I have concerns with this portion: -- When the routers are on point-to-point links, with routers at each end, there is no need to encrypt the routing protocol traffic; there is no possibility of a third party intercepting the traffic, and if one of the two routers are compromised then it doesn't matter. -- Only when you hold a *physical* point-to-point link in you *physical* hands, you can be sure that there is no possibility of traffic getting intercepted. Even worse, with certain types of links (emanating electro-magnetic waves), even this "special handling" is not a guarantee. So that you cannot say that there is no need for encryption on point-to-point links (especially when they pass through all the wonders of a circuit provider).

4. Section 3.9

I think there is a better way to approach policy, and that would be more consistent with Section 3.2, which I like.

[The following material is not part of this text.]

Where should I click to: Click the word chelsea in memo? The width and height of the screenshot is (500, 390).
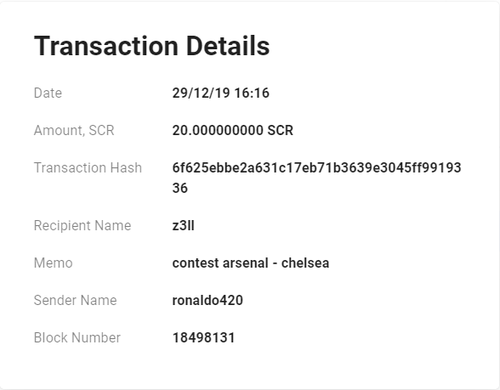305,263
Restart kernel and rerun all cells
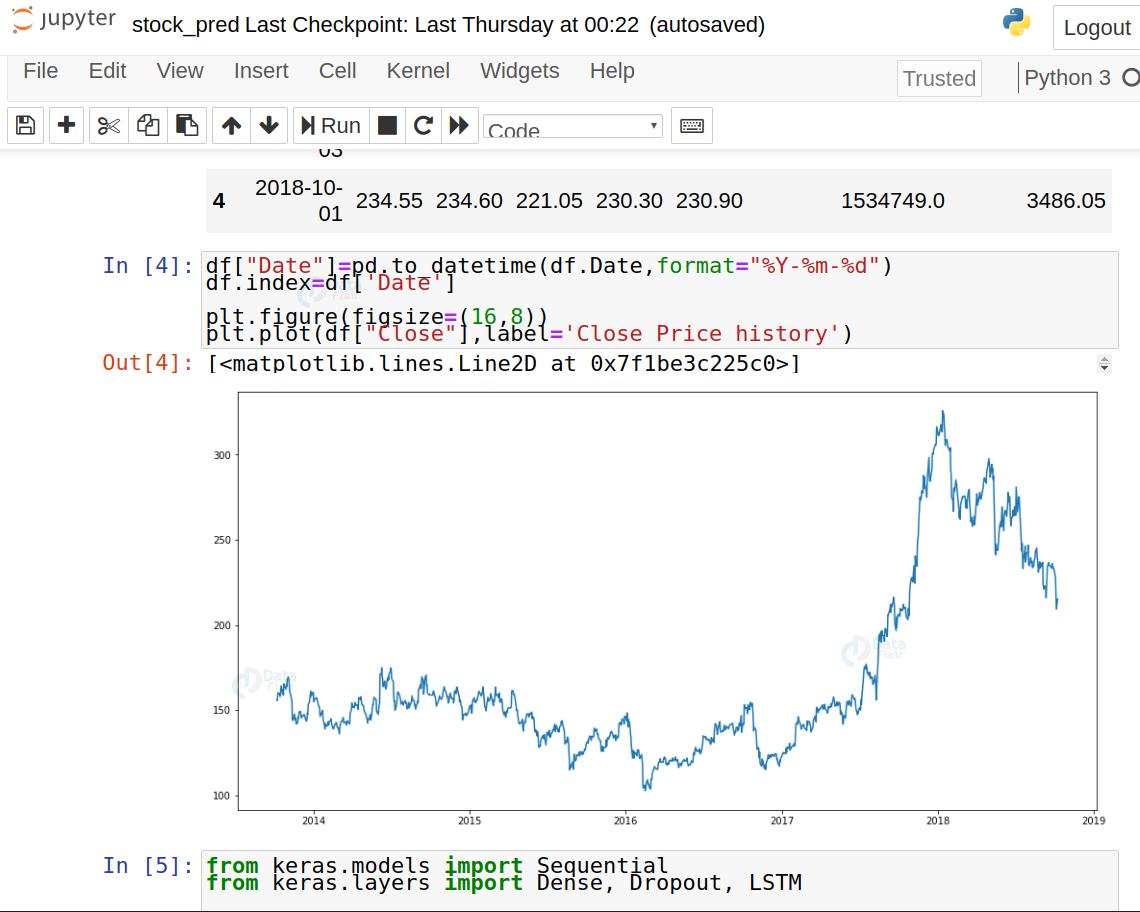This screenshot has width=1140, height=912. pyautogui.click(x=459, y=125)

I'd define policy to be one of (many possible) *external constraint* subsystems. Namely, if we want to have a separable topology component producing "natural" routing, then we need to be able to support *various* components of external constraints (to this "natural" routing), what many people call "policy routing" today being just an example.

This would be more consistent with the data network routing theoretical framework. Plus, this would leave more space for the "policy routing vs. traffic engineering" discussion.

5. Section 3.9.1

While the authors criticize GroupB's draft as too BGP-centric, some portions of GroupA's draft become even more BGP-centric as the draft version increases... :))

6. Section 3.9.2

Examples here are suspiciously close to what a great portion of those N people from Section 4.2 would call "pure TE", whereas Section 4.2 is non-requirement. Quite confusing, I think :)

Again, I'd say that TE/policy, being external constraint components, need to be able to interface with the topology component. In that sense, they are requirements.

7. Section 3.10

What does that mean to "squeeze out the old architecture"? My assumption is that there may be great portions of network that would never have to be "touched", -- especially if the "Hypernet" deployment scenario takes place.

8. Section 3.12

Some repetitions with TE-like "examples" from Section 3.9.2, while the fundamental theoretical advantage of multi-path routing is missed (the multi-path routing in data networks with even multiple additive constraints is usually polynomial problem -- the single-path integer constraint makes the problem NP-complete).

9. Section 3.17

So, what is more important: human understanding or efficient code? At the algorithmic level, for example, simpler algorithm (from the point of view of a human) does not always allow for simpler (less lines of code) implementation (even more so for efficiency of the algorithm).

10. Section 3.19

In addition to comments already made on this section, -- what do authors understand under "IP" here? Based on the last paragraph of Section 3.15, one may (erroneously???) conclude that "IP" is a synonym for packet switching...

And after all, MUST or MUST NOT "IP" be "agnostic" with respect to any "routing" or "topology" at the "sub-IP" "layers"? (especially when "IP" "routing" "wishes" not to be "agnostic":) (that is, the last paragraph seems to be inconsistent with the first one).

11 Section 5

...does not reflect the current state of the GroupA drafts. -- dima.